Every graylog-server
instance is constantly keeping track about every indexing operation it performs. This is important for making sure that you are not silently losing any messages. The web interface can show you a number of write operations that failed and also a list of failed operations. Like any other information in the web interface this is also available via the REST APIs so you can hook it into your own monitoring systems.
Information about the indexing failure is stored in a capped MongoDB collection that is limited in size. A lot (many tens of thousands) of failure messages should fit in there but it should not be considered a complete collection of all errors ever thrown.
This is an experimental feature. You can enable the dead letters feature in your graylog-server.conf
like this:
dead_letters_enabled = true
Graylog will write every message that could not be written to Elasticsearch into the MongoDB dead_letters
collection. The messages will be waiting there for you to be processed in some other way. You could write a script that reads every message from there and transforms it in a way that will allow Graylog to accept it.

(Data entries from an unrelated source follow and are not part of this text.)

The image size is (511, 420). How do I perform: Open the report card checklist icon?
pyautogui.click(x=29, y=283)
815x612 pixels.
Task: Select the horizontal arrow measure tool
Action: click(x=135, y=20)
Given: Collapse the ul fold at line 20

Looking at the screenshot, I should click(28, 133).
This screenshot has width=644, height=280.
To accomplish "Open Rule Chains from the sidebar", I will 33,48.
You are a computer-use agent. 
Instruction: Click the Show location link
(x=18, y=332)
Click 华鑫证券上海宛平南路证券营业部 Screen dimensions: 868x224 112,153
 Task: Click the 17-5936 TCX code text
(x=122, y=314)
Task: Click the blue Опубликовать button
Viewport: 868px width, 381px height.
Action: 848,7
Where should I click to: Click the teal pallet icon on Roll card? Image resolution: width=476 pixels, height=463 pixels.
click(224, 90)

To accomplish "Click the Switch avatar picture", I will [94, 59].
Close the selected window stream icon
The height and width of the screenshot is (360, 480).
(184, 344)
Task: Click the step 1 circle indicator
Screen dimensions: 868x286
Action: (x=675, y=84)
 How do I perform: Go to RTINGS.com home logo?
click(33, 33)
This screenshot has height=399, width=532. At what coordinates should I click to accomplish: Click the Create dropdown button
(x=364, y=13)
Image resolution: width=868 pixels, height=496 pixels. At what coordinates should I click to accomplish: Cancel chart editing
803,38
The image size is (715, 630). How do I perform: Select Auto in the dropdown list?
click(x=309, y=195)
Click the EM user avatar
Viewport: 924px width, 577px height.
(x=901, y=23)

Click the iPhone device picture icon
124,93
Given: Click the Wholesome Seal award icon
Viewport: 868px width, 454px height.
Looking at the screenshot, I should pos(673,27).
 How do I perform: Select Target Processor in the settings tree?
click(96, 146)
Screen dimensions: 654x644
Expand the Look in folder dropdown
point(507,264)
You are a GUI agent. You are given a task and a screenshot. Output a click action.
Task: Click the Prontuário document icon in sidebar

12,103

A dead letter in MongoDB has exactly the structure (in the message
field) like the message that would have been written to the indices:
$ mongo
MongoDB shell version: 2.4.1
connecting to: test
> use graylog2
switched to db graylog2
> db.dead_letters.find().limit(1).pretty()
{
"_id" : ObjectId("530a951b3004ada55961ee22"),
"message" : {
"timestamp" : "2014-02-24 00:40:59.121",
"message" : "failing",
"failure" : "haha",
"level" : NumberLong(6),
"_id" : "544575a0-9cec-11e3-b502-4c8d79f2b596",
"facility" : "gelf-rb",
"source" : "sundaysister",
"gl2_source_input" : "52ef64d03004faafd4bb0fc2",
"gl2_source_node" : "fb66b27e-993c-4595-940f-dd521dcdaa93",
"file" : "(irb)",
"line" : NumberLong(37),
"streams" : [ ],
"version" : "1.0"
},
"timestamp" : ISODate("2014-02-24T00:40:59.137Z"),
"letter_id" : "54466000-9cec-11e3-b502-4c8d79f2b596"
}
The timestamp
is the moment in time when the message could not be written to the indices and the letter_id
references to the failed indexing attempt and its error message.
Every failed indexing attempt comes with a field called written
that indicates if a dead letter was created or not:
> db.index_failures.find().limit(1).pretty()
{
"_id" : ObjectId("530a951b3004ada55961ee23"),
"timestamp" : ISODate("2014-02-24T00:40:59.136Z"),
"message" : "MapperParsingException[failed to parse [failure]]; nested: NumberFormatException[For input string: \"haha\"]; ",
"index" : "graylog2_324",
"written" : true,
"letter_id" : "54466000-9cec-11e3-b502-4c8d79f2b596",
"type" : "message"
}
There are some common failures that can occur under certain circumstances. Those are explained here:
An error message would look like this:
MapperParsingException[failed to parse [failure]]; nested: NumberFormatException[For input string: "some string value"];
You tried to write a string
into a numeric field of the index. The indexer tried to convert it to a number, but failed because the string
did contain characters that could not be converted.
This can be triggered by for example sending GELF messages with different field types or extractors trying to write strings
without converting them to numeric values first. The recommended solution is to actively decide on field types. If you sent in a field like http_response_code
with a numeric value then you should never change that type in the future.
The same can happen with all other field types like for example booleans.
Note that index cycling is something to keep in mind here. The first type written to a field per index wins. If the Graylog index cycles then the field types are starting from scratch for that index. If the first message written to that index has the http_response_code
set as string
then it will be a string
until the index cycles the next time. Take a look at index_model
for more information.